Wonder if they see the WVU defense the same way?

Certainly the Mountaineer defense ranks with Miami, and defensive coordinator Tony Gibson thinks they are only getting started and signed a new contract to prove that.

“I think we have some unfinished business here, obviously, and we are not anywhere near where we want to be as a program and I think you can see trending up over the past couple of years,” Gibson said. “I think Dana and I work well together. The systems fit well together and we work well together. We have a great relationship on and off the field. That is the comforting part of it.”

There are indications that WVU cornerback Rasul Douglas will be assigned mostly to the dangerous tight end/wideout David NJoku.

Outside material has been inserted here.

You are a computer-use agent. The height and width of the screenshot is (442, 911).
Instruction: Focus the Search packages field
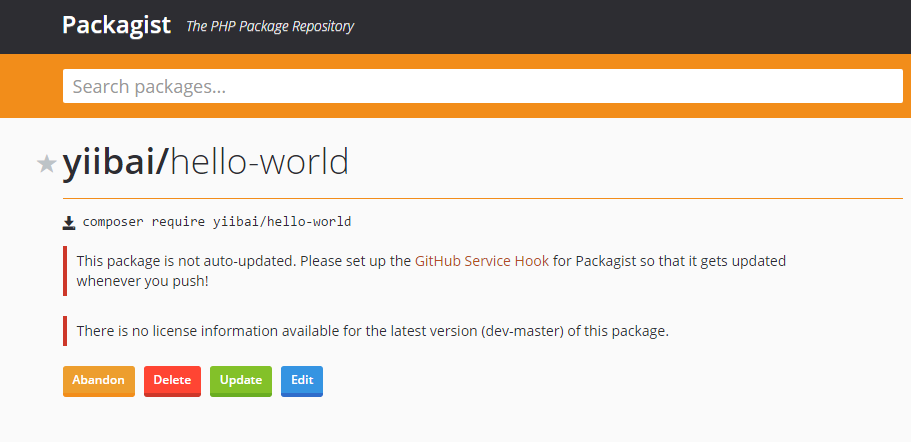tap(483, 87)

“He might become my responsibility and if he does I will respect the challenge,” Douglas said. “I will be physical with him at the line of scrimmage and try to see if he can beat me vertically.”

Interesting stat on Douglas, the second team All-American who led the nation in interceptions, compared with Miami.

Douglas intercepted eight passes this year. The entire Miami defense only intercepted eight.

And the offense threw only seven.

Ka’Raun White, who was coming on big time late in the season, is out for the bowl game with a broken leg but Holgorsen feels fine about the depth he has still at the position, moving sophomore inside receiver Jovon Durante out to start in his place.

“We started him on the outside against Baylor and four plays into it he tweaked his knee so he couldn’t play the rest of the game,” Holgorsen noted. “He is good, he will play a good bit at that outside spot. (Freshman wide receiver) Marcus Simms has come on as of late, played well against Iowa State and played well against Baylor.

“Those two guys will hold it down. (Sophomore wide receiver) Gary Jennings is doing some good things as well. He has had a really good month, probably the best month that he has had since he has been on campus.”